##### SOURCE RECORDS #####

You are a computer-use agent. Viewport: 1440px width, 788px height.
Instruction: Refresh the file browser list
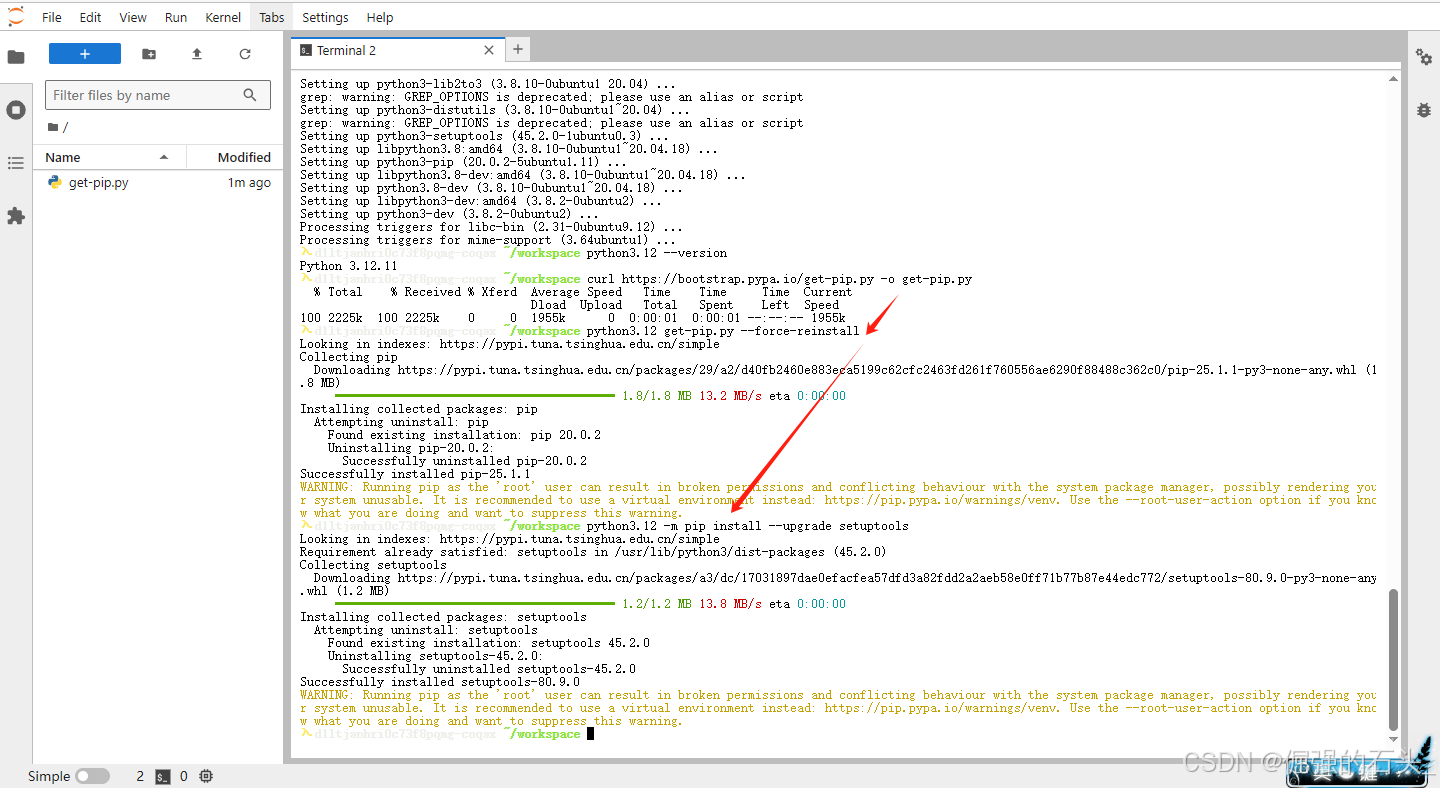[x=245, y=54]
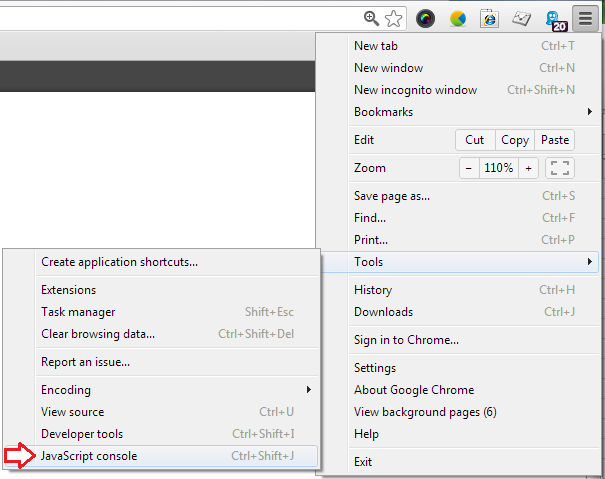Open Developer tools from the submenu
The image size is (605, 479).
click(x=82, y=434)
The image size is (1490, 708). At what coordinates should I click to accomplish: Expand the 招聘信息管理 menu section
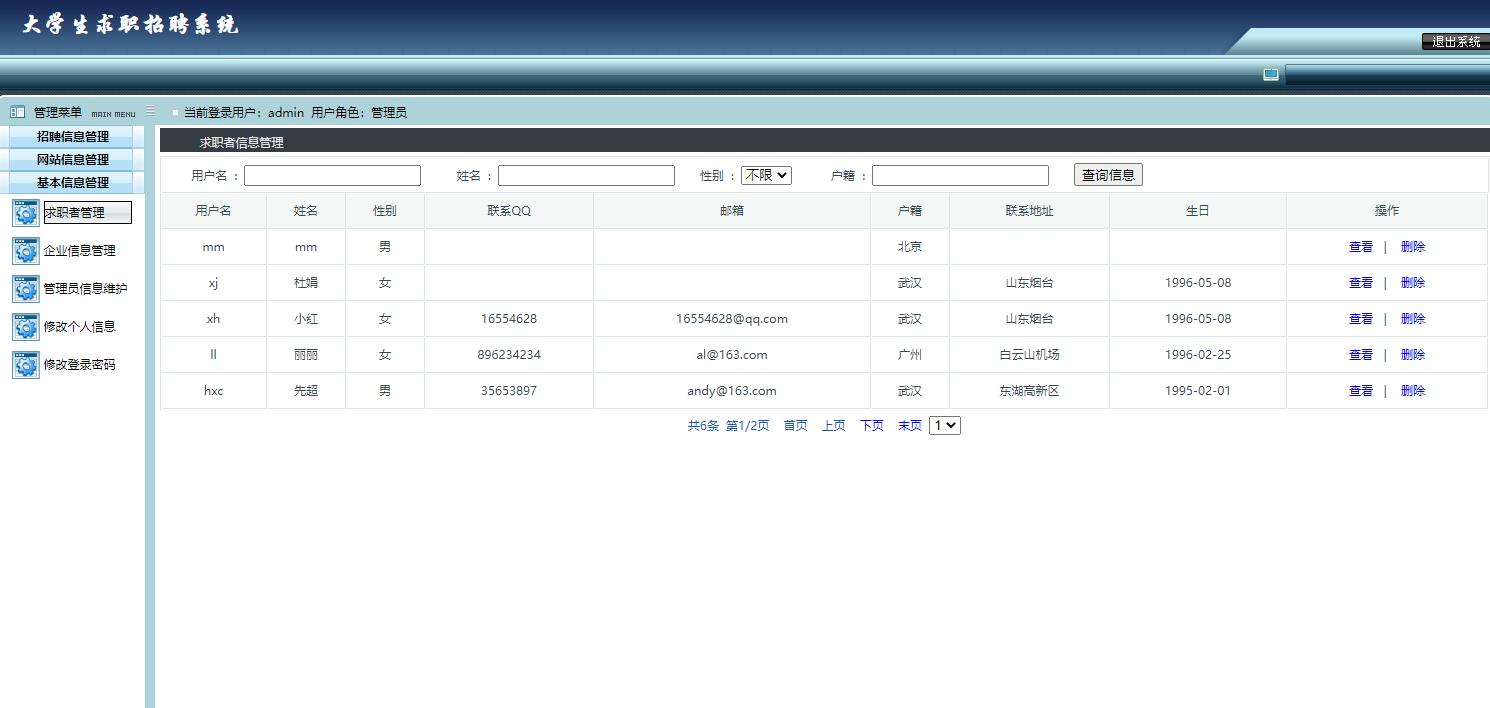(73, 137)
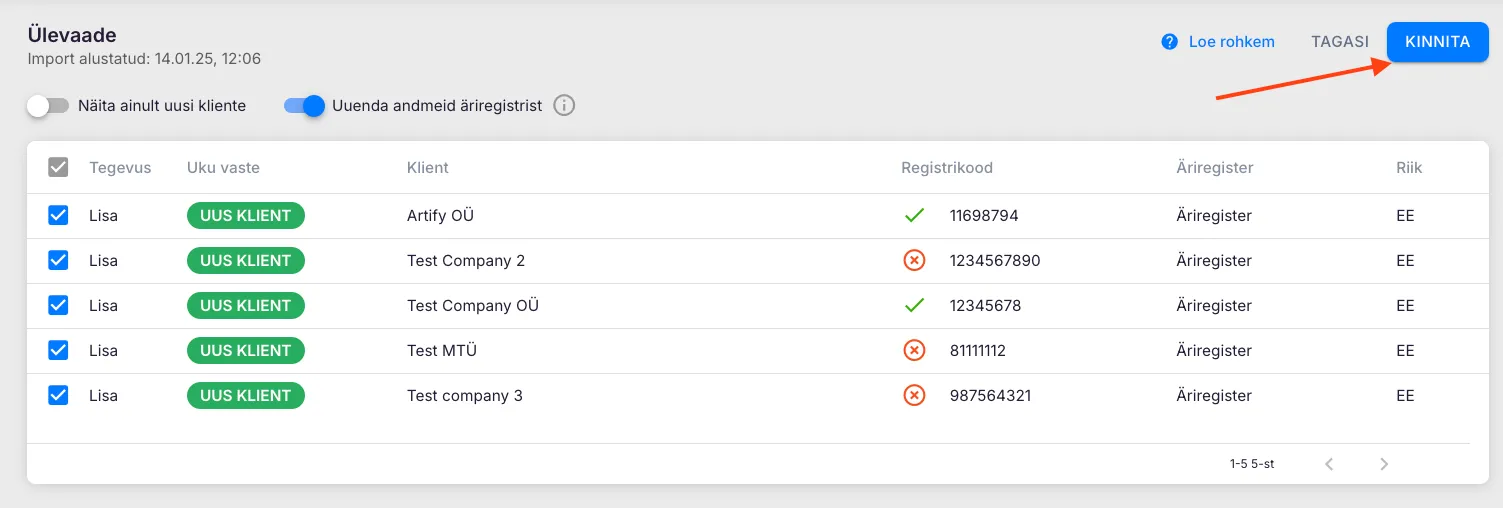Click the red X icon for Test Company 2

click(913, 260)
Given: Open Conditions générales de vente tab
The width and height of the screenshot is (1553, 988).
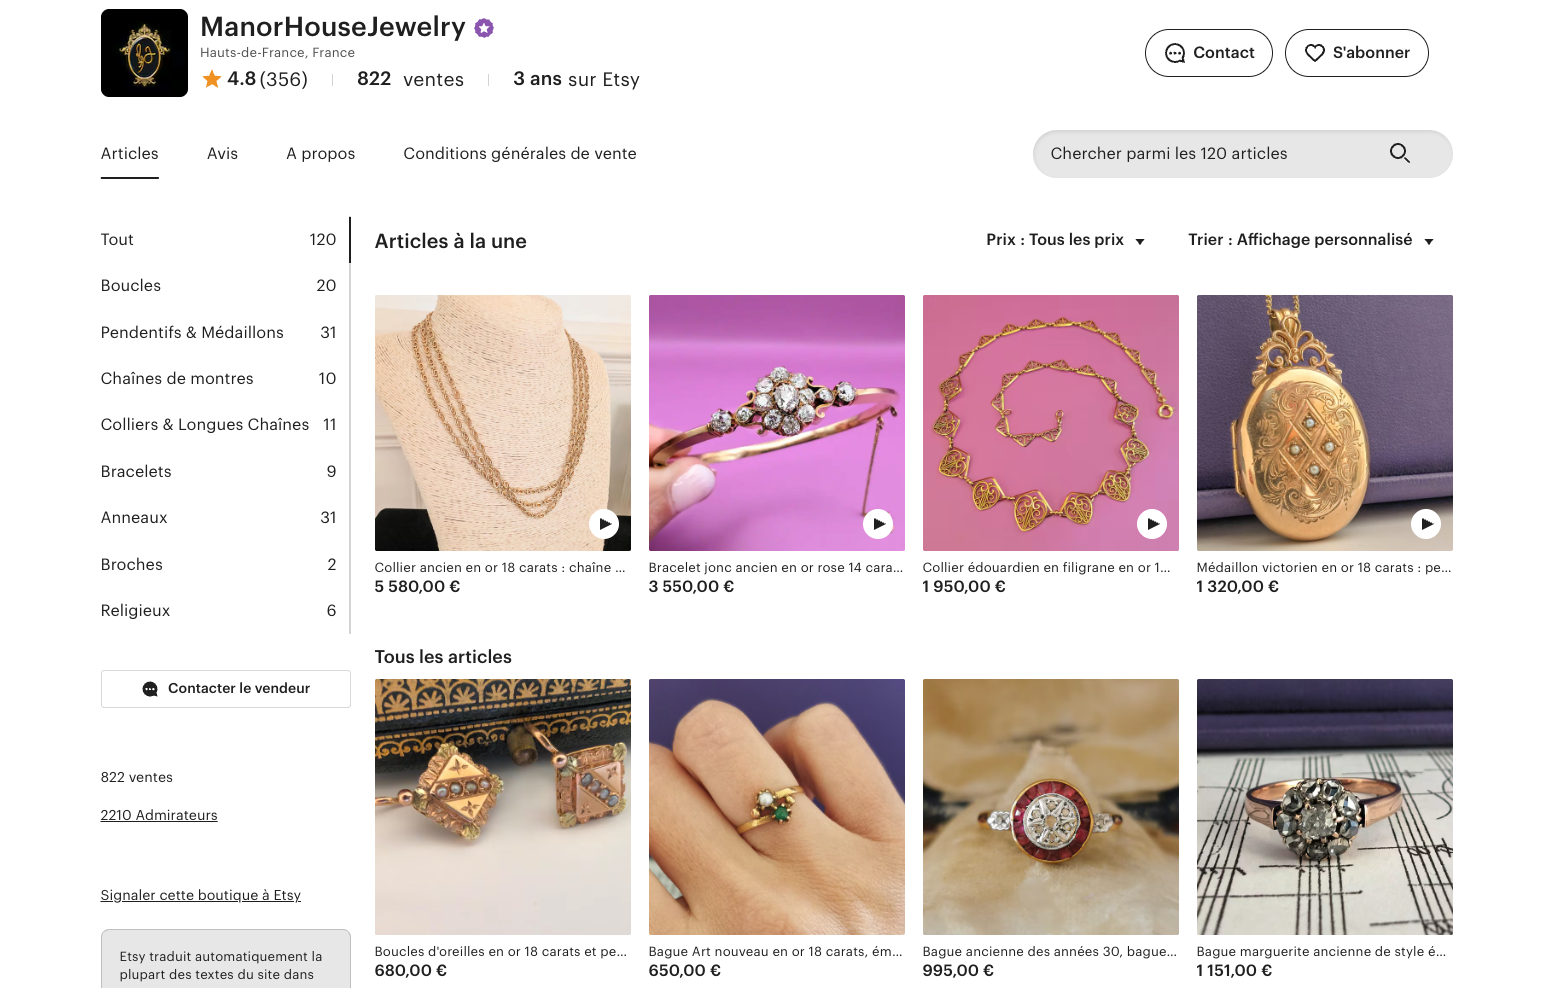Looking at the screenshot, I should (520, 153).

#####

WHAT THE TASK REQUIRES. Repeat exactly the lines from the one holding "Given: Open Conditions générales de vente tab" through the last line of the entries, both included; the pictures do not belong in the copy.

COMPLETED TASK.
Given: Open Conditions générales de vente tab
The width and height of the screenshot is (1553, 988).
Looking at the screenshot, I should (520, 153).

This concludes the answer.